Organizations and businesses are becoming reliant on the information system for their daily business activities nowadays, which increases these companies risk of exposure to security attacks. Therefore the prevention of our information assets while maintaining business operation stability and providing continual services is a significant issue for many organizations or companies. Companies implement the measures to monitor and manage security incidents, finding out what the threats and causes of security attacks malicious are. For information within the companies operating environments remains secure and the response processes the specialists adapted are in line with the security policy, the specialists of security operation centers comply with security policy to adopt appropriate actions when they receive the warning of security attacks or suffer from incidents.

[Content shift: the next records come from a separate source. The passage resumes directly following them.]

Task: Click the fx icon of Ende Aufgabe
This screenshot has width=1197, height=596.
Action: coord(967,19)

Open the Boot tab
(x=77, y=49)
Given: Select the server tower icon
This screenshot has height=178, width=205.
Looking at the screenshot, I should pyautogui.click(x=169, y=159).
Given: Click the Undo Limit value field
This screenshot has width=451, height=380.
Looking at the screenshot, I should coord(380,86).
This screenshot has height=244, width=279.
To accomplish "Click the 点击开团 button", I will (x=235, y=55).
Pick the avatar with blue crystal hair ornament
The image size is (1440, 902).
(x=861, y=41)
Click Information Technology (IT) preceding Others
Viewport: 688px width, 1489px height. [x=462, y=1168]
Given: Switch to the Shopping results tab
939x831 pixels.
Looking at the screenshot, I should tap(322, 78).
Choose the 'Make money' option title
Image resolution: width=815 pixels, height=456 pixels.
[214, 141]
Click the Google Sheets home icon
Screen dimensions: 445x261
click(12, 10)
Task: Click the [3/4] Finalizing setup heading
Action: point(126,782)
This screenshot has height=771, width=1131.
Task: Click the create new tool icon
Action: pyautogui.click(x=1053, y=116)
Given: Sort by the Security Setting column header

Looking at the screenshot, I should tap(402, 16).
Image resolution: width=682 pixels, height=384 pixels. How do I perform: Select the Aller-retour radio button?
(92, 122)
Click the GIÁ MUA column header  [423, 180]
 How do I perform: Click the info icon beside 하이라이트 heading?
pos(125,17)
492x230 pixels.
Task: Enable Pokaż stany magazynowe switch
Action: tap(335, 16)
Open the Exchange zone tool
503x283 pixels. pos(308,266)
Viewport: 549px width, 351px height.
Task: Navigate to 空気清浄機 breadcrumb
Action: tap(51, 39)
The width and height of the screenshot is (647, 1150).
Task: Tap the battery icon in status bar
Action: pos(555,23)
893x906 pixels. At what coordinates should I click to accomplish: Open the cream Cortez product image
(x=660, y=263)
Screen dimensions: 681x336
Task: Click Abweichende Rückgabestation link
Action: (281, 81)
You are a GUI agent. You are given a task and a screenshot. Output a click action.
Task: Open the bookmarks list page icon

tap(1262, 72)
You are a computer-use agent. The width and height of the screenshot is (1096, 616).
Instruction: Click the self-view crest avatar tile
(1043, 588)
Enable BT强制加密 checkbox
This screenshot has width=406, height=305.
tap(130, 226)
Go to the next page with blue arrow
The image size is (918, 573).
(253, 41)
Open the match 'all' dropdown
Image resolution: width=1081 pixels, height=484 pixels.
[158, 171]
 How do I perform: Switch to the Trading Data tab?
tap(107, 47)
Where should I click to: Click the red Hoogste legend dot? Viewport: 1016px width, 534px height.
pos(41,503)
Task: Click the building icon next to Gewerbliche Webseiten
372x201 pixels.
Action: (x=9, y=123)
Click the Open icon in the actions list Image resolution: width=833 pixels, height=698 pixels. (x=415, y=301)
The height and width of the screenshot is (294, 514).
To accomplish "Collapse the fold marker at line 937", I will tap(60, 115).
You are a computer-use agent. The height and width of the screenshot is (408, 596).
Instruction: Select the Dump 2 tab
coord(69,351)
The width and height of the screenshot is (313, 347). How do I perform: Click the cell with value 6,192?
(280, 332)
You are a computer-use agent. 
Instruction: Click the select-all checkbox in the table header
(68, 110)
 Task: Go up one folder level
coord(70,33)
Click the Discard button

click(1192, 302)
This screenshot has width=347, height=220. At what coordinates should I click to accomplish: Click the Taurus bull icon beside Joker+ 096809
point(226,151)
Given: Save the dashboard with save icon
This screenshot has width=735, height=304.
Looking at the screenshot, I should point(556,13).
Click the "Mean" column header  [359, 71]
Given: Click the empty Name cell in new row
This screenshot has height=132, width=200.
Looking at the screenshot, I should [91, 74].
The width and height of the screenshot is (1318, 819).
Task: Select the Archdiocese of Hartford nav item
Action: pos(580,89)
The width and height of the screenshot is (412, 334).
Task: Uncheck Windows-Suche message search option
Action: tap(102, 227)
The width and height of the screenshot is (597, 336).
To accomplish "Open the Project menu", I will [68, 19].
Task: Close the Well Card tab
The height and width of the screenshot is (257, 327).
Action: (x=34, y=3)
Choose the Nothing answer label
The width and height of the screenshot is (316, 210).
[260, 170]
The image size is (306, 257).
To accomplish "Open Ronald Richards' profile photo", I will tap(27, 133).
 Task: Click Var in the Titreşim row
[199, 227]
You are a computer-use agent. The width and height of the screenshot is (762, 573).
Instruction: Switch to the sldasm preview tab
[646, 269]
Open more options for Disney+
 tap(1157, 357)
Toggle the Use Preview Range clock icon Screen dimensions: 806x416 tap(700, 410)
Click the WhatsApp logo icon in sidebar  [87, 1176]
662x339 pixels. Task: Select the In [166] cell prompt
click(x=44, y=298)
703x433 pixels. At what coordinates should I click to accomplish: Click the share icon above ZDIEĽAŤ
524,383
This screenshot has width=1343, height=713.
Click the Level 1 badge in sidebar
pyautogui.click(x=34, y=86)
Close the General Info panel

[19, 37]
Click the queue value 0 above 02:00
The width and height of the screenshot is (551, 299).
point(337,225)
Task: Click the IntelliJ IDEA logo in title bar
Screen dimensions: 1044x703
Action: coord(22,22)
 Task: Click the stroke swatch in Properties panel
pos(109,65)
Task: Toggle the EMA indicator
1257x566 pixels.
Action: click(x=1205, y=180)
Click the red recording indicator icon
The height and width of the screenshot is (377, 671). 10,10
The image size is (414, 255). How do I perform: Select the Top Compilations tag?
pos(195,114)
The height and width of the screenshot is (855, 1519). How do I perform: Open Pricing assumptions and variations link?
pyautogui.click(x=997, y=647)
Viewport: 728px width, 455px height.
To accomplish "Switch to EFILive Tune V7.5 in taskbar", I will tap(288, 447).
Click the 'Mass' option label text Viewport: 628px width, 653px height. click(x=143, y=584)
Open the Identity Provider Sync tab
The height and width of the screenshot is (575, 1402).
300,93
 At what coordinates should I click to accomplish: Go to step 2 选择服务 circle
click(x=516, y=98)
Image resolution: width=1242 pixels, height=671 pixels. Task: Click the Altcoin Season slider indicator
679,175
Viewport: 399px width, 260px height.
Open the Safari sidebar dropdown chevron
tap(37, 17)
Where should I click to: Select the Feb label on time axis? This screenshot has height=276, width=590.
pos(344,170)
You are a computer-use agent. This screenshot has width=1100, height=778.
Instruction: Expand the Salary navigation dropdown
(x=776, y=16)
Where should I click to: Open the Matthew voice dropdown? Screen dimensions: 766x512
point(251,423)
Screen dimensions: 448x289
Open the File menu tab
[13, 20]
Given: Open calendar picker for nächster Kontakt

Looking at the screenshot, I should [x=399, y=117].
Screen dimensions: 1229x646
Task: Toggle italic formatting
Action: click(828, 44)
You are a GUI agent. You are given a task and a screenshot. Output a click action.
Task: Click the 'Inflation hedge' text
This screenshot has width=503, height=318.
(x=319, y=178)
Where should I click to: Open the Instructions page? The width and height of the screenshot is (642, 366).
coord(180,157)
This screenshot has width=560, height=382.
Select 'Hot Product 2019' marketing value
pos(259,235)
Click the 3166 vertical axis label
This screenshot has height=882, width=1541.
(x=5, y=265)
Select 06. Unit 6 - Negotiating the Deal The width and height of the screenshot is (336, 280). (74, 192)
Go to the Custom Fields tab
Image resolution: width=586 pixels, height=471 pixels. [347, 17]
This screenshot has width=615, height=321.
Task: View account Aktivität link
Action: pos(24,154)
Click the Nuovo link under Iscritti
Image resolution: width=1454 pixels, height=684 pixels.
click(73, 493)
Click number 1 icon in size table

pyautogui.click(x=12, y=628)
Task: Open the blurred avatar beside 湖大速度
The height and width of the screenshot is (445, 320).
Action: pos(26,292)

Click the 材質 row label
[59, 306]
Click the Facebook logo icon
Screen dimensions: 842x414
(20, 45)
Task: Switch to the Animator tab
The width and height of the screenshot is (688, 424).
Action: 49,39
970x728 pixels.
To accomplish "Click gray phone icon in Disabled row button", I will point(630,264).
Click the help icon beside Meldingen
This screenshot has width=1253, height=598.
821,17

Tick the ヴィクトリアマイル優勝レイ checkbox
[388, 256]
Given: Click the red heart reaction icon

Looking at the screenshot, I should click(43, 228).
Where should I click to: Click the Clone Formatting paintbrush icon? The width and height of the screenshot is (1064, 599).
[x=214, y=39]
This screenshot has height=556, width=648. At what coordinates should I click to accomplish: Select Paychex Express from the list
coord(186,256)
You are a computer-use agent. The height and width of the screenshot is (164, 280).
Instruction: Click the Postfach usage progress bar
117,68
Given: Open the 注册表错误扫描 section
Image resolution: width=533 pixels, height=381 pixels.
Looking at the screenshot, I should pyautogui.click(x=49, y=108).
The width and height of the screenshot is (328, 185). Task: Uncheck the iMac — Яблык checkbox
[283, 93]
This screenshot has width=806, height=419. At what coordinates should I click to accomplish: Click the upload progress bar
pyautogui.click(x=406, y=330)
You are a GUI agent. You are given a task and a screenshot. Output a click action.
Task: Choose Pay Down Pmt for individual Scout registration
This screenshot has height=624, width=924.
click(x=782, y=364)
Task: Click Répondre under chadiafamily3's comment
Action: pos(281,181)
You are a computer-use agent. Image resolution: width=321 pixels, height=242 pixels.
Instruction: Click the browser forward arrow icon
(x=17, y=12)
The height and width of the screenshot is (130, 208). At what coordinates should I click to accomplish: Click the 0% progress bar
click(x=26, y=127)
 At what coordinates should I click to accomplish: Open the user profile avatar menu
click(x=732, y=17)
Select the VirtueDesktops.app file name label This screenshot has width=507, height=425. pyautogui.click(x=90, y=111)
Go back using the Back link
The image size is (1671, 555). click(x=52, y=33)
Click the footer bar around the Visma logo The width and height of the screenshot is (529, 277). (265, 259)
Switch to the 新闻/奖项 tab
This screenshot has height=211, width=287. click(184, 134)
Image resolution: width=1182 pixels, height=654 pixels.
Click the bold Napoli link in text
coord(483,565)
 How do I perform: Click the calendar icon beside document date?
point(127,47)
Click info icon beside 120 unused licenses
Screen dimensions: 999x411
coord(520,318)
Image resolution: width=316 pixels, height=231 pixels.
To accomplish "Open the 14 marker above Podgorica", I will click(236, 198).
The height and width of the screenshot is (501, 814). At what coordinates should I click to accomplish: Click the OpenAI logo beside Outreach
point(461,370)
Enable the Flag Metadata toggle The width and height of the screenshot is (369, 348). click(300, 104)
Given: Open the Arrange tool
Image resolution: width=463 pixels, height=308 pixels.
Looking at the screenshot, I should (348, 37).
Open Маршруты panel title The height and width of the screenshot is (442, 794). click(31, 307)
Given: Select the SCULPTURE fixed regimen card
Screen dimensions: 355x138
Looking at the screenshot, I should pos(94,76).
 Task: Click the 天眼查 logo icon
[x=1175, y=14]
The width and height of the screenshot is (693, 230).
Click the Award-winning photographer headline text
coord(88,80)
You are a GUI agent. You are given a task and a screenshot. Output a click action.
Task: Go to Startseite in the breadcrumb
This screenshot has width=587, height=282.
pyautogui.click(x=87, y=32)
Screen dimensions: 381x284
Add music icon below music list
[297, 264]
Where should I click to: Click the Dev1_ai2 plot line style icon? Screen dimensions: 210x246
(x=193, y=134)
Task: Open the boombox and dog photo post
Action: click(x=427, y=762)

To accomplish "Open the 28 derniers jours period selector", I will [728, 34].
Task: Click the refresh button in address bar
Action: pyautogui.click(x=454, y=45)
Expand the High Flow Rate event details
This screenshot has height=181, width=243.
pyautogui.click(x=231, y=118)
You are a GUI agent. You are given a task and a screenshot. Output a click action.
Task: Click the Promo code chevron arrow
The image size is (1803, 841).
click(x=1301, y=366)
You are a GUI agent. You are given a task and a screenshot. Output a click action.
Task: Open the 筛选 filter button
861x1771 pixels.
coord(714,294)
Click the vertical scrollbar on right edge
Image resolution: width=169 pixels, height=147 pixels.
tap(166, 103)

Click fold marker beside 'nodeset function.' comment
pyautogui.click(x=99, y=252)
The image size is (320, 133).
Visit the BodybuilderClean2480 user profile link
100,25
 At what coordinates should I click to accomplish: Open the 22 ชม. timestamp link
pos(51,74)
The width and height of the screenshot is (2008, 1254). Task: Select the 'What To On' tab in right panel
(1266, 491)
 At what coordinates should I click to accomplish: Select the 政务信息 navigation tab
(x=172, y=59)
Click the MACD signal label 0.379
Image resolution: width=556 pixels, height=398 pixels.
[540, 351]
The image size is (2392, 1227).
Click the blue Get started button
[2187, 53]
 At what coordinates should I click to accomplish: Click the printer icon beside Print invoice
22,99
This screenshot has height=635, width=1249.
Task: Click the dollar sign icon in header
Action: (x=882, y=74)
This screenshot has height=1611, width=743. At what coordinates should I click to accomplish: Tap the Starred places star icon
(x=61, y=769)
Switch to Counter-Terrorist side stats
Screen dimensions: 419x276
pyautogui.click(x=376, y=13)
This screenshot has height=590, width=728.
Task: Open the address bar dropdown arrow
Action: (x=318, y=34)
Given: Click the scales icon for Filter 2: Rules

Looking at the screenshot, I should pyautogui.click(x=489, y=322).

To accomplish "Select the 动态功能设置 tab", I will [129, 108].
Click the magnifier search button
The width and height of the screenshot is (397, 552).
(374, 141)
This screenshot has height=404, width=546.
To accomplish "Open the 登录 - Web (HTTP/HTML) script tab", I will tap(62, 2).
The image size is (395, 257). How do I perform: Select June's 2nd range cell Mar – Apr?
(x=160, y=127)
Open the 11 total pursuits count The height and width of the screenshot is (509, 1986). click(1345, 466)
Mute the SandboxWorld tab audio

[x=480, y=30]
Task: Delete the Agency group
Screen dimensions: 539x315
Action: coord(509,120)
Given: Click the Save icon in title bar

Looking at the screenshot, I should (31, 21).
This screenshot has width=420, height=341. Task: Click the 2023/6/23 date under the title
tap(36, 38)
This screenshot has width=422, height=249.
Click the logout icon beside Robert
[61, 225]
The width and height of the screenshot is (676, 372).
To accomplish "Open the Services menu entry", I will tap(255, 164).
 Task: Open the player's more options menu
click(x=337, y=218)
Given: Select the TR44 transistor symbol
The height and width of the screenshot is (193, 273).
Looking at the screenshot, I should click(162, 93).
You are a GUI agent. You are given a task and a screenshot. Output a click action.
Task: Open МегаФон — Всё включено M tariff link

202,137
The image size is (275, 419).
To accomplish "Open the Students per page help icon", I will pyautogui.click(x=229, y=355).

Information security management (“ISM”) involves complex processes, encompassing the security incidents judgment and filtration in the front-end and security actions taken in the back-end of the ISM procedure. Prevention is better than cure, the key to stopping security attacks relies on the front-end judgment and filter with the most important control point being the threshold value of collection rule1. If the threshold value is not set out appropriately, specialists are either weighted down by processing the problems of security attacks or can not control the real-time status of the information environment, which means companies will suffer a high-risk of security problem.
Through observation of current practice, this study aims to objectively summarize reasonable values of threshold that result from data gleaned and then proposes automotive threshold values. The values are the reference for security incident reporting. A Company could refer to these values to set up their threshold values so that could manage and solve its security incidents immediately and efficiently.